Drinking enough water

For every kilogram of body weight you should be looking to drink 30-40ml of water per day as your minimum requirement.  This will obviously be higher if you are training hard.

Getting enough quality sleep

You should be looking at aiming for 7-8 hours of uninterrupted sleep per night.  Follow a sleep schedule and go to bed and rise in the morning at the same time.

Naps are also great if you have the luxury of fitting them in.

Lowering your caffeine intake 

Caffeine is a stimulant and can increase sympathetic nervous system activity.  This means your body is in ‘fight or flight mode” instead of “rest and digest” which is where the recovery happens.
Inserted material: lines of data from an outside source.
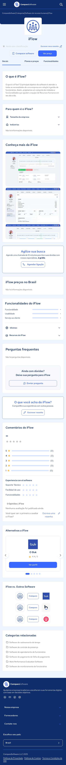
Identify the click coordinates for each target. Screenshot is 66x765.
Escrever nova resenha (51, 46)
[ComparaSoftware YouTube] (9, 697)
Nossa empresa (33, 707)
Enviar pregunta (33, 383)
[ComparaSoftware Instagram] (19, 697)
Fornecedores (33, 715)
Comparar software (23, 53)
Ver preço (47, 53)
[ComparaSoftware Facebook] (14, 697)
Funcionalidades (51, 61)
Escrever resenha (33, 412)
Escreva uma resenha (51, 515)
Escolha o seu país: (12, 734)
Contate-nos (33, 724)
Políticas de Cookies (32, 758)
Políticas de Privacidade (13, 758)
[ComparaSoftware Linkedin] (5, 697)
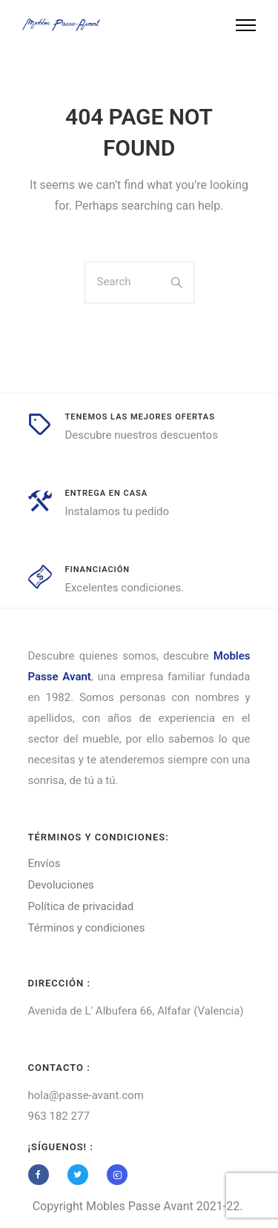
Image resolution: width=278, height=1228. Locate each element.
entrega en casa (106, 493)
Allow yourself to have some caffeine free days.

Mobility and stretching 

Spend some time using a foam roller doing some self myofascial release or get out the old yoga mat and have a stretch.

This will improve your range of motion and help to decrease the risk of injury.  It will also improve blood flow to the muscle which will aid in your recovery.


Seeing a professional on a regular basis can also help to prevent the risk of injury and aid in recovery.  There are also the mental benefits associated with getting a massage which can be great.


Meditation can help to activate the parasympathetic nervous system (rest & digest) which can help reduce the bodies cortisol (stress hormone) levels. It will help to slow down your breathing, reduce your blood pressure and relax your muscles.

Periodising your training intensity 

As much as it would be nice to train at 100% intensity all of the time your body can’t keep up.  Eventually you will fry your central nervous system and fatigue will set it.

To avoid this we have to be smart about our training.  Program in de-loads that have you working well under your maximum capacity.  This is help to avoid fatigue but also injury.

Adopt these recovery methods and you will find that you will be able to continue training for as long as you like.